# [文档片段]
------------

甘蓝枯萎病菌1号和2号生理小种的快速检测与鉴定

 甘蓝枯萎病菌生理小种传统鉴定方法费时费力,不能满足生产的要求,因此需要建立一种快速、可靠的分子检测技术。本研究在甘蓝枯萎病菌1号和2号生理小种基因组测序的基础上,通过比较基因组学方法筛选1、2号生理小种各自的特异基因片段并设计引物,并分别以10个甘蓝枯萎病菌1号生理小种菌株、2个2号生理小种菌株、7个尖孢镰刀菌其他专化型菌株及4个外围菌株DNA为模板进行常规PCR扩增,筛选出甘蓝枯萎病菌1号和2号生理小种特异性引物,同时引入尖孢镰刀菌通用引物W106R/W106S,建立起一步三重PCR检测甘蓝枯萎病菌1、2号生理小种的分子检测技术。结果表明,该分子检测技术实现了在一次PCR反应中快速、准确地同步检测出甘蓝枯萎病菌DNA、罹病甘蓝组织和土壤中的甘蓝枯萎病菌1号和2号生理小种,对检测甘蓝植株是否感染枯萎菌及甘蓝种植区土壤是否受到枯萎菌的污染有实用价值。

------------

# [记录摘录]
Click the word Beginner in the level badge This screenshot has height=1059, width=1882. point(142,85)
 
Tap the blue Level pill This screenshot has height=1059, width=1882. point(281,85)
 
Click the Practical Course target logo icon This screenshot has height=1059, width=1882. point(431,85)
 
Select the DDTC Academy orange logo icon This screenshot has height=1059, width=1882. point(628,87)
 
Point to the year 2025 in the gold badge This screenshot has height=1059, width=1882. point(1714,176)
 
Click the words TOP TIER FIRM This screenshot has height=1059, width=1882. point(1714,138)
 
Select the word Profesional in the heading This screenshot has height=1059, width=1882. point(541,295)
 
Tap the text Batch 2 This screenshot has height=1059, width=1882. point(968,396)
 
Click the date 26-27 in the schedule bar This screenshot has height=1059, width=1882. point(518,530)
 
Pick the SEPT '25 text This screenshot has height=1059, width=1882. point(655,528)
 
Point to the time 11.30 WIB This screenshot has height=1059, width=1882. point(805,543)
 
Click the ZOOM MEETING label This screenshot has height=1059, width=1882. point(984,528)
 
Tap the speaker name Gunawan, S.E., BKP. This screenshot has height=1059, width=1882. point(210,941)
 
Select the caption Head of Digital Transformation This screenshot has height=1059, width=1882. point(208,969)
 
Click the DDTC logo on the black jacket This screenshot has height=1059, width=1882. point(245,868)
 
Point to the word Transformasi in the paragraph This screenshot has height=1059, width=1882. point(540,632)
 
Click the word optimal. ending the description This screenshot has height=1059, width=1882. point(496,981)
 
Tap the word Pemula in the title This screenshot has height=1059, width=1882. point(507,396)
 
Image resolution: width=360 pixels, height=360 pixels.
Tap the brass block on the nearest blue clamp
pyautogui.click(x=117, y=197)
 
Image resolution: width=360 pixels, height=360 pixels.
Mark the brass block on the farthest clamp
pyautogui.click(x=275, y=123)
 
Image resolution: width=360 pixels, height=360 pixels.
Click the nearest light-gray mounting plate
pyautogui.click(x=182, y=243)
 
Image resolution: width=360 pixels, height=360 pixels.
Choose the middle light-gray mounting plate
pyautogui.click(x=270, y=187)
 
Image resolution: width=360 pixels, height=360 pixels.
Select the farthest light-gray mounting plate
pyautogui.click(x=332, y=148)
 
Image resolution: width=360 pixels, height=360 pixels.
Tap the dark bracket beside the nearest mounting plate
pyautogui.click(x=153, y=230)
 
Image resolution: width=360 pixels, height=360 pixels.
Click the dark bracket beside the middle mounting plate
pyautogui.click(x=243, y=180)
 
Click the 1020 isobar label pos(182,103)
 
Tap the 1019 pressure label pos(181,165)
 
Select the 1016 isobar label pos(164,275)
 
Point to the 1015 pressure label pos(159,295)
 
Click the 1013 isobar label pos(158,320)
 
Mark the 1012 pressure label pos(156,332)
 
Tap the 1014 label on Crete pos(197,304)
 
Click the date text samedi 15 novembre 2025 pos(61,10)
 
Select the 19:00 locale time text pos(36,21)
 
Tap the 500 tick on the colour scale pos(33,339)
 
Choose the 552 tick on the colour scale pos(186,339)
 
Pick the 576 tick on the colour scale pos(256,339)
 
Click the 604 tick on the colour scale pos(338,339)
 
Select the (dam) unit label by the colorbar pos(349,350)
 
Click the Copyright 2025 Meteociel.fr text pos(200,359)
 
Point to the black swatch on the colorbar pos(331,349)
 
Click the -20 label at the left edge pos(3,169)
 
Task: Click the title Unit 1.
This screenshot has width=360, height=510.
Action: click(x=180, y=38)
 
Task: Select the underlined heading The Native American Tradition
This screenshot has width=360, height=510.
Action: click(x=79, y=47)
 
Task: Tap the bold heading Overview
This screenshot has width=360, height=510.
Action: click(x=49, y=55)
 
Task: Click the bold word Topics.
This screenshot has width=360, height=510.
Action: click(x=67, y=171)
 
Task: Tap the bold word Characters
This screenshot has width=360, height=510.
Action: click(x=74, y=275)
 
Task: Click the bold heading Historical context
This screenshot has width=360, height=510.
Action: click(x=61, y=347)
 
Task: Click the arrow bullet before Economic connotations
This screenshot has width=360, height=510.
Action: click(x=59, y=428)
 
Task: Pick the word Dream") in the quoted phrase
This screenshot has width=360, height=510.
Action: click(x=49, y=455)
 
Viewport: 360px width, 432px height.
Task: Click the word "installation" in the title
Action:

------------

# [你的任务]
修改上文关于甘蓝枯萎病菌生理小种检测的那段文字：将从“甘蓝枯萎病菌1号和2号生理小种的快速检测与鉴定”一直到“受到枯萎菌的污染有实用价值。”的内容重新写出，并把其中的“常规PCR”替换为“普通PCR”。

# [回答如下]
甘蓝枯萎病菌1号和2号生理小种的快速检测与鉴定

 甘蓝枯萎病菌生理小种传统鉴定方法费时费力,不能满足生产的要求,因此需要建立一种快速、可靠的分子检测技术。本研究在甘蓝枯萎病菌1号和2号生理小种基因组测序的基础上,通过比较基因组学方法筛选1、2号生理小种各自的特异基因片段并设计引物,并分别以10个甘蓝枯萎病菌1号生理小种菌株、2个2号生理小种菌株、7个尖孢镰刀菌其他专化型菌株及4个外围菌株DNA为模板进行普通PCR扩增,筛选出甘蓝枯萎病菌1号和2号生理小种特异性引物,同时引入尖孢镰刀菌通用引物W106R/W106S,建立起一步三重PCR检测甘蓝枯萎病菌1、2号生理小种的分子检测技术。结果表明,该分子检测技术实现了在一次PCR反应中快速、准确地同步检测出甘蓝枯萎病菌DNA、罹病甘蓝组织和土壤中的甘蓝枯萎病菌1号和2号生理小种,对检测甘蓝植株是否感染枯萎菌及甘蓝种植区土壤是否受到枯萎菌的污染有实用价值。